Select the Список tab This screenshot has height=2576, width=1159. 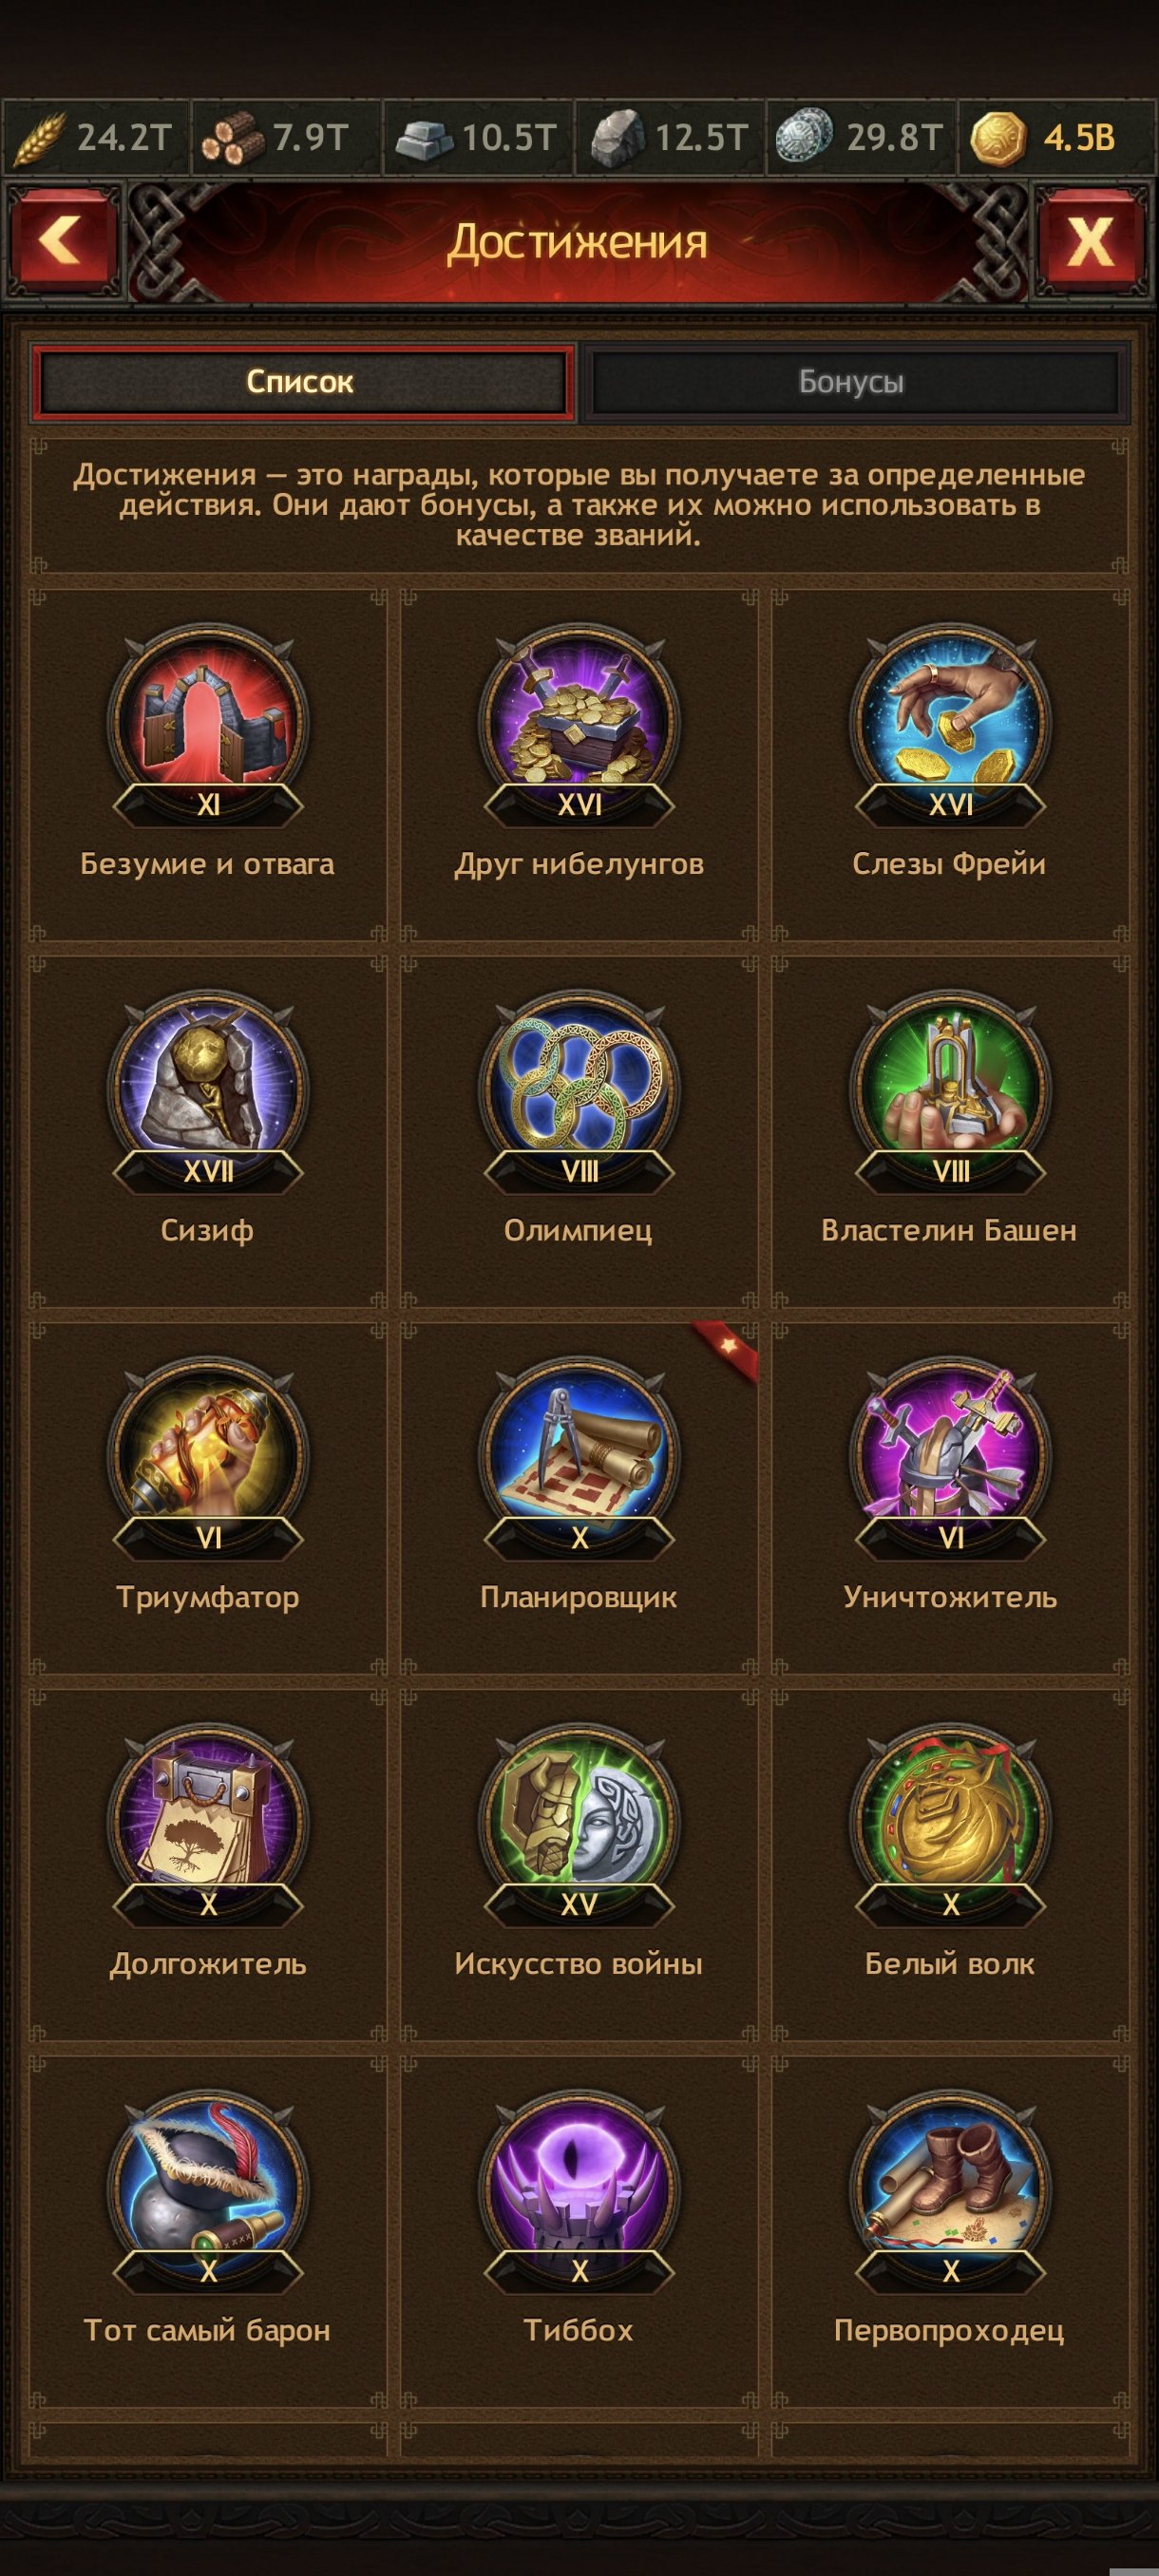point(302,382)
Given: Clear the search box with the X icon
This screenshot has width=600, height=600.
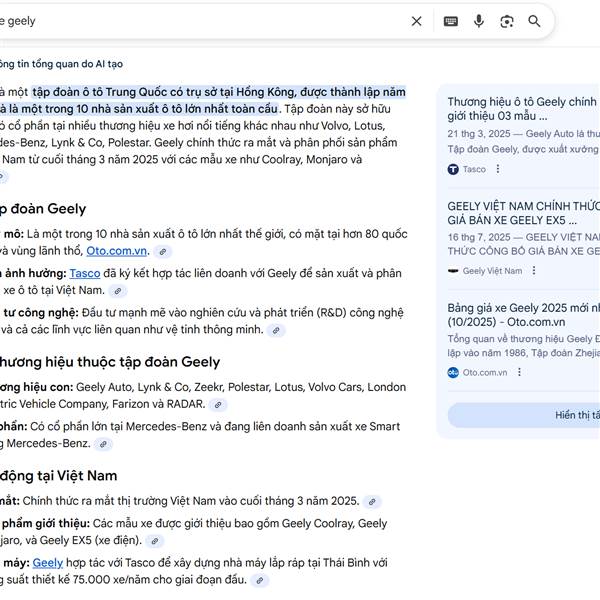Looking at the screenshot, I should coord(417,21).
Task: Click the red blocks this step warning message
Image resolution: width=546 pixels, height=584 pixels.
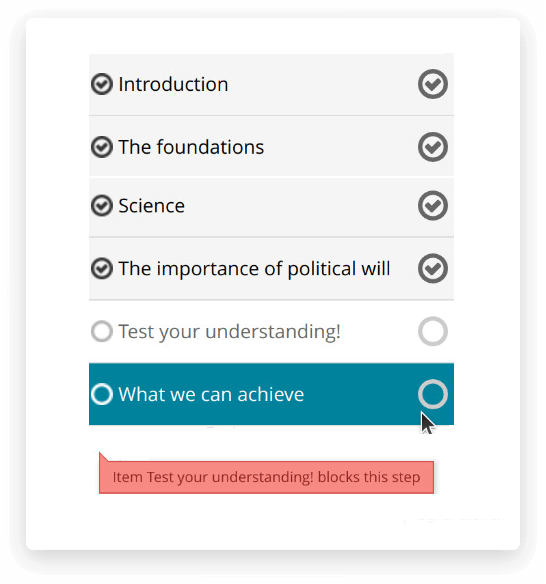Action: pos(266,477)
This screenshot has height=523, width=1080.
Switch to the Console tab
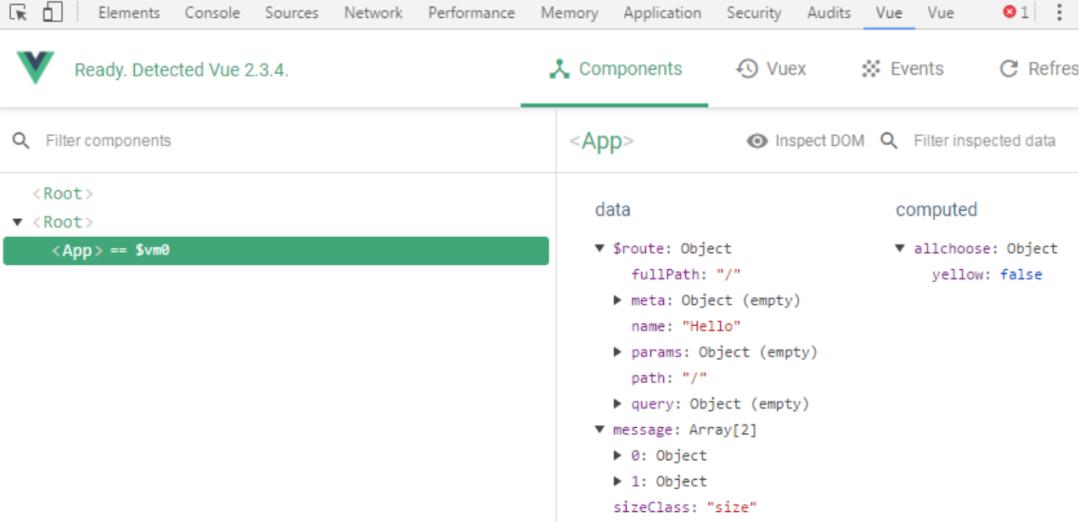pos(212,13)
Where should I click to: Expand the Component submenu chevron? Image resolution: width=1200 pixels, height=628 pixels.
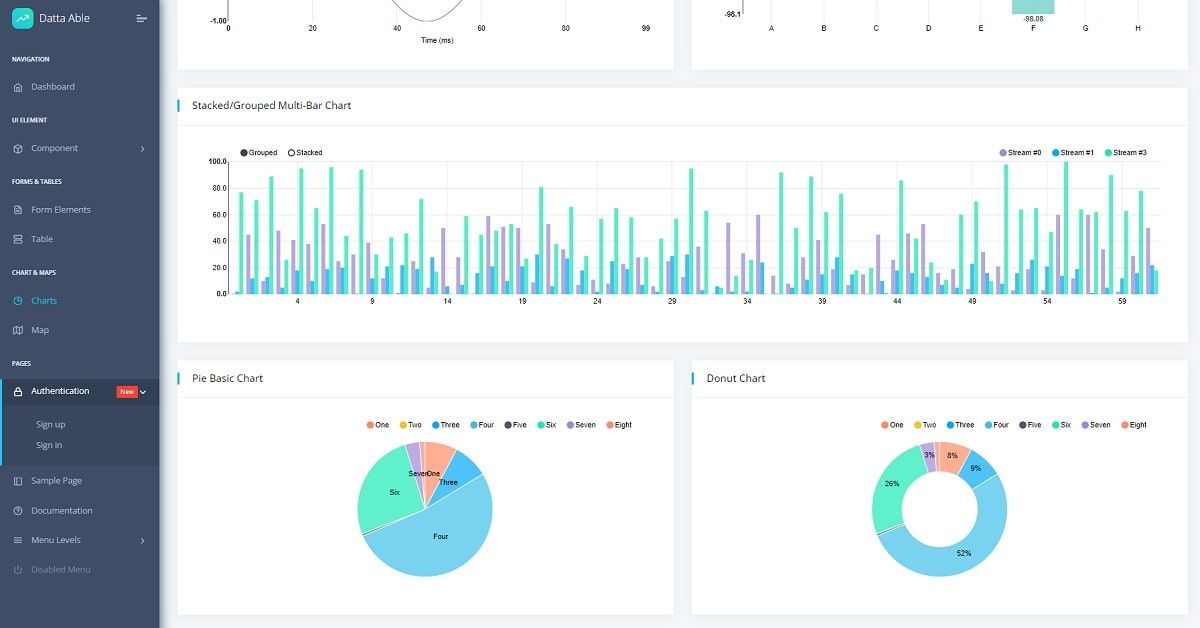(x=142, y=147)
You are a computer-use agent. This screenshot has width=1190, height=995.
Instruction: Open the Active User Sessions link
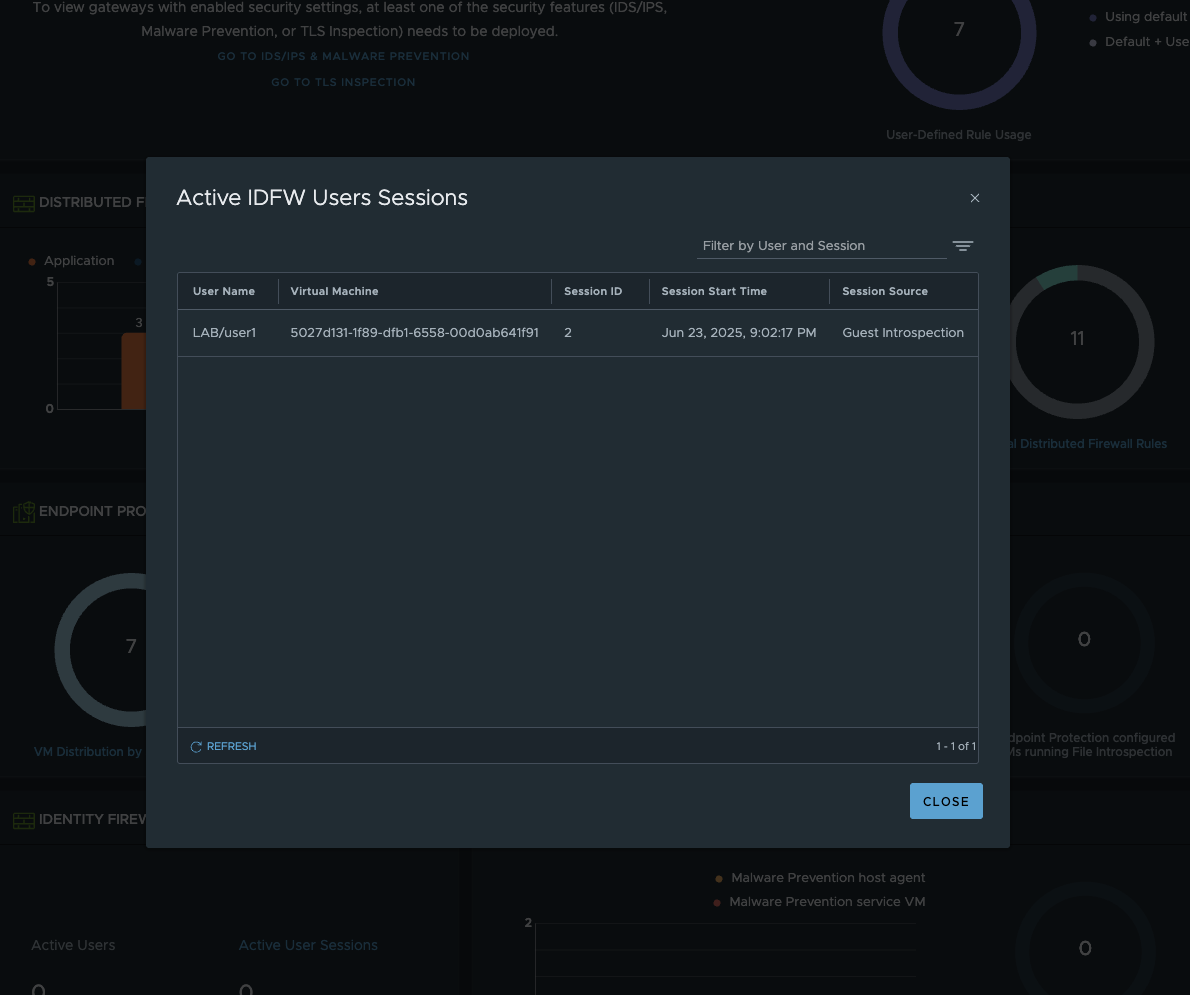308,945
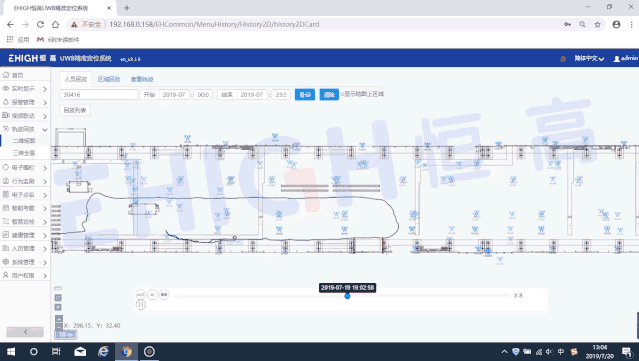Collapse the 轨迹回放 sidebar section
This screenshot has width=639, height=361.
(x=24, y=129)
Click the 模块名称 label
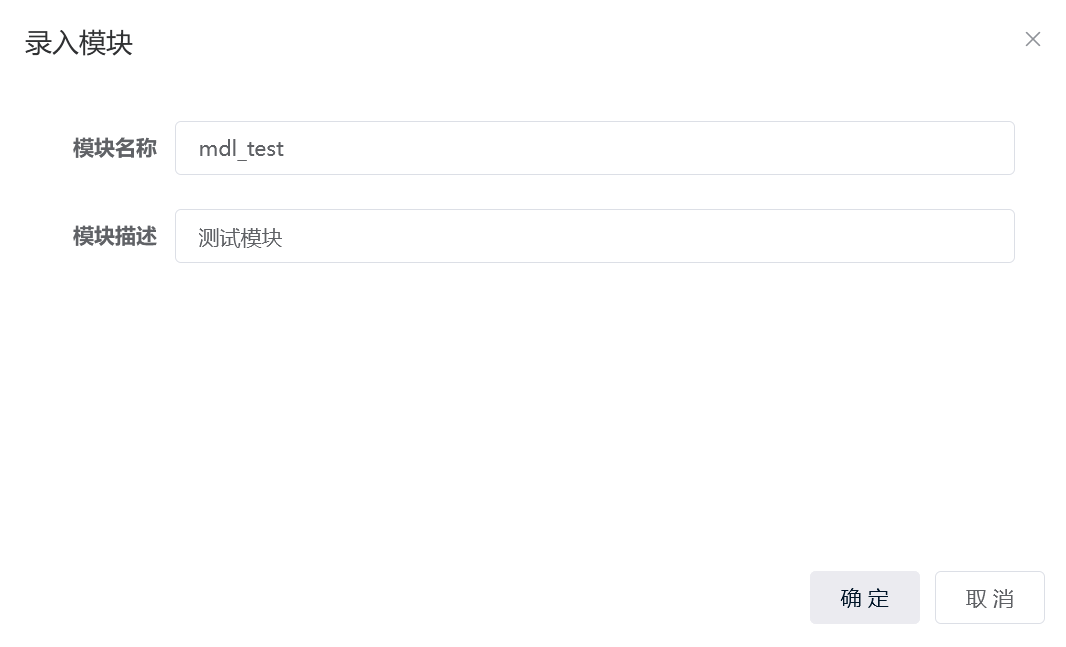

---+---

→ Aim of the task
Only the lines between the one containing "Instruction: Open the" and the last line of the listing above, both included, should be written out, exactly and without pictures.

→ Problem solution
Instruction: Open the Active User Sessions link
308,945
Collapse the 轨迹回放 sidebar section
This screenshot has width=639, height=361.
(x=24, y=129)
Click the 模块名称 label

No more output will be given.